Clinical Manifestations

• The infant with NATP is at risk for intracranial hemorrhage in utero and during the immediate delivery process.
• In ITP, the greatest risk seems to be present during passage through the birth canal, during which molding of the head may induce intracranial hemorrhage

Treatment

• Administration of IV immunoglobulin before delivery has been shown to be effective in increasing fetal platelet counts and may alleviate thrombocytopenia in the infant in cases of NATP and ITP.
• Delivery by cesarean section is recommended to prevent CNS bleeding.
• Neonates with severe thrombocytopenia (platelet counts 20,000/mm3) may be treated with IV immunoglobulin or corticosteroids or both until the period of thrombocytopenia remits.
• If necessary, infants with NATP may receive washed maternal platelets.

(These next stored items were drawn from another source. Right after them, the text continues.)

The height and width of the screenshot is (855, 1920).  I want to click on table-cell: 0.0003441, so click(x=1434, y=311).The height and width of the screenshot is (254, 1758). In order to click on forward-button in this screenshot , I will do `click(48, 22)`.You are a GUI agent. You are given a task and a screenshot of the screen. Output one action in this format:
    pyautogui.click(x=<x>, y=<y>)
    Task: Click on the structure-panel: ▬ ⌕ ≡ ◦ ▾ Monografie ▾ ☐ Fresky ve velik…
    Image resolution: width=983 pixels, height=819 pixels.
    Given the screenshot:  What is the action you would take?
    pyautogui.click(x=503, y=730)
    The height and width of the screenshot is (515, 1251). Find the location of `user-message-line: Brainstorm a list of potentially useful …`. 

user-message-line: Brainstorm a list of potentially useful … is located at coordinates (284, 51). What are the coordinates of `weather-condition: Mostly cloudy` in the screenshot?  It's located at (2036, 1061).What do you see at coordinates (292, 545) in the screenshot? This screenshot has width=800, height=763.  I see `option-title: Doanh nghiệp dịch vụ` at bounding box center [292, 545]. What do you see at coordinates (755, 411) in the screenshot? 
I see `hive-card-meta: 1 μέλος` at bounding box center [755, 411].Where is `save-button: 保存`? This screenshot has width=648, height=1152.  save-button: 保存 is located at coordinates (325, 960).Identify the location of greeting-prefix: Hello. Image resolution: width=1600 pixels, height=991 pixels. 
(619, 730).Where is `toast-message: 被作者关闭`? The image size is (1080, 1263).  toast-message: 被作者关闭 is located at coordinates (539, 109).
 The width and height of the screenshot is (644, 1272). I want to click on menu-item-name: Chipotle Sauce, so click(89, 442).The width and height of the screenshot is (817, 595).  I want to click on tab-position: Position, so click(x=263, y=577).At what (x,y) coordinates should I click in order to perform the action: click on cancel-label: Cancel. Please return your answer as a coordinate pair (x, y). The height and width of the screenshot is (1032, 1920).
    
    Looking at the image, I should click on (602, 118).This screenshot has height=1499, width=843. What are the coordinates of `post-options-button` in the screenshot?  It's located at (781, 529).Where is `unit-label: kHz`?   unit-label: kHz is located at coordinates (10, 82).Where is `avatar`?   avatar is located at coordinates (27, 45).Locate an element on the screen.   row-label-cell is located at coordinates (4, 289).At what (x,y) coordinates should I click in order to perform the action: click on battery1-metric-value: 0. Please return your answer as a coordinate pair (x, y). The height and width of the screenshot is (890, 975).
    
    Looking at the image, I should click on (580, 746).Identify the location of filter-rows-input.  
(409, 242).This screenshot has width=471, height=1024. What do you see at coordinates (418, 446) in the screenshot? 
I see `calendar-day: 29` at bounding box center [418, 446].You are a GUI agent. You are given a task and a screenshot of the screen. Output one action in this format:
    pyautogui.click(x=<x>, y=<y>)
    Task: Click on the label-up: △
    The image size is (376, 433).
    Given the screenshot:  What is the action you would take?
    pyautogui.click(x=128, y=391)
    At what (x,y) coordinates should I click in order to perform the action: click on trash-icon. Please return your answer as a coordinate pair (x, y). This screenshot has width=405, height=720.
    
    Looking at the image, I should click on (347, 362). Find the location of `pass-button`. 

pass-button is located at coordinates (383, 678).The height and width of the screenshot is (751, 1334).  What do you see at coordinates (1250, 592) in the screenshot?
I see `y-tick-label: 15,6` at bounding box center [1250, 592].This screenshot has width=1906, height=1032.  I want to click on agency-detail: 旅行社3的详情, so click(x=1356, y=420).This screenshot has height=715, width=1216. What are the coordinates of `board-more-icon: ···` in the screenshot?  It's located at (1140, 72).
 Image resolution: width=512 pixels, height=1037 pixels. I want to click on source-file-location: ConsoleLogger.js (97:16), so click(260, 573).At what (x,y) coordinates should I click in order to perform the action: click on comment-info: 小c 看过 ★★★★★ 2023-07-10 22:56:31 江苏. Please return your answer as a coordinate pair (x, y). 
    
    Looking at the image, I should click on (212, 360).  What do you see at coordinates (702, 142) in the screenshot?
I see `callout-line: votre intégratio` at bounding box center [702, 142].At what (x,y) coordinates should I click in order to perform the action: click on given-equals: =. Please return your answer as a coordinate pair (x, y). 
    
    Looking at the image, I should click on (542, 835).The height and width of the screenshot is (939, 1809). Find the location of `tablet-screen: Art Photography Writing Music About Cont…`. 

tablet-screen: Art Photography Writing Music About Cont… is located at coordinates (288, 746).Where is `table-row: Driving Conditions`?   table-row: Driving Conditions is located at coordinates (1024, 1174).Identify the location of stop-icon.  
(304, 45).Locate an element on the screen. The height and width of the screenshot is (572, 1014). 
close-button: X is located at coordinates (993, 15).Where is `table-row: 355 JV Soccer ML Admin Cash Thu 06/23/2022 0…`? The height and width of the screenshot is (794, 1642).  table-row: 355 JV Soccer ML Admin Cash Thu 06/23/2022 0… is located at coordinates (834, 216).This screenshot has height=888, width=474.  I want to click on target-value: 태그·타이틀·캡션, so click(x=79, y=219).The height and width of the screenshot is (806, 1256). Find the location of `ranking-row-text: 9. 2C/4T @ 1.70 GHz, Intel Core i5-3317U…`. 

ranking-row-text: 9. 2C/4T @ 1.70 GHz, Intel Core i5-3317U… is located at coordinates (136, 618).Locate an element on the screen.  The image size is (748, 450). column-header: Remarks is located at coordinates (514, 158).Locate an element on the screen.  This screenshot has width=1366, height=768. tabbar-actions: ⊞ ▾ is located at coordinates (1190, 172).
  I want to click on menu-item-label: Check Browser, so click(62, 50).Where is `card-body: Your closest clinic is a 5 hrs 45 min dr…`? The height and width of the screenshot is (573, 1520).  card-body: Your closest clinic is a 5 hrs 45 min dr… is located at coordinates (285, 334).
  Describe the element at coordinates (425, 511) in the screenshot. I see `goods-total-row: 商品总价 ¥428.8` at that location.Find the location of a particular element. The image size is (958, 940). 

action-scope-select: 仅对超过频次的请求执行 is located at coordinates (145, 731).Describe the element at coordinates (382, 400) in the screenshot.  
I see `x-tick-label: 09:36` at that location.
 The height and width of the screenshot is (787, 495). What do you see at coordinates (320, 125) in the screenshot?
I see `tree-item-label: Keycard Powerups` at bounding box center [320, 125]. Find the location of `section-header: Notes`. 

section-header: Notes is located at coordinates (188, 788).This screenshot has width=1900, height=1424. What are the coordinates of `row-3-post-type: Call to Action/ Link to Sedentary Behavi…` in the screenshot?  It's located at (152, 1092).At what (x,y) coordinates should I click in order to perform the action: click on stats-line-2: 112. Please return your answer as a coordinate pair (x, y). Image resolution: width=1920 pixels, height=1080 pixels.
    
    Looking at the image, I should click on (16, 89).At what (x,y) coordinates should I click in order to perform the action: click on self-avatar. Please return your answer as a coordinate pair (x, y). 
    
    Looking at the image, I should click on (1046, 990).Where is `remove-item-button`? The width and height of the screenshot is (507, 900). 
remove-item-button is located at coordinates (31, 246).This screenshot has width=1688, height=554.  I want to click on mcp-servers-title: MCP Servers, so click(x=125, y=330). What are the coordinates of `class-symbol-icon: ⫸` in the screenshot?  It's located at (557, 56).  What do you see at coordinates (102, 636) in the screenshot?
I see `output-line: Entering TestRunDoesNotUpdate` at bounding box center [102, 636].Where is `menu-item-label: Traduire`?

• A common disorder in children that usually follows an acute viral infection.
• Childhood ITP is caused by an antibody (IgG or IgM) that binds to the platelet membrane. The condition results in splenic destruction of antibody-coated platelets.

Clinical Manifestations

• Young children typically exhibit ITP 1 to 4 weeks after viral illness, with abrupt onset of petechiae, purpura, and epistaxis.
• The thrombocytopenia usually is severe.
• Significant adenopathy or hepatosplenomegaly is unusual, and the RBC and WBC counts are normal.

Laboratory Diagnosis

• Based on clinical presentation and the platelet count and often does not require a bone marrow examination.
• If atypical findings are noted, however, marrow examination is indicated to rule out an infiltrative disorder (leukemia) or an aplastic process (aplastic anemia).
• Examination of the bone marrow reveals increased megakaryocytes and normal erythroid and myeloid elements.

Treatment and Prognosis

• Therapy does not affect the long-term outcome of ITP but is intended to increase the platelet count acutely.
• For clinical bleeding or severe thrombocytopenia (platelet count <20,000/mm3), therapeutic options include
• prednisone, 2 to 4 mg/kg/24 hours for 2 weeks;
• IV immunoglobulin, 1 g/kg/24 hours for 1 to 2 days; or
• IV anti-D (WinRho SD), 50 to 75 μg/kg/dose for Rh-positive individuals.
• Splenectomy is indicated in acute ITP only for life-threatening bleeding.
• Approximately 80% of children have a spontaneous resolution of ITP within 6 months after diagnosis.
• Serious bleeding, especially intracranial bleeding, occurs in less than 1% of patients with ITP.
• ITP that persists for 6 to 12 months is classified as chronic ITP.
• Repeated treatments with IV immunoglobulin or IV anti-D or high-dose pulse steroids have been effective in delaying the need for splenectomy.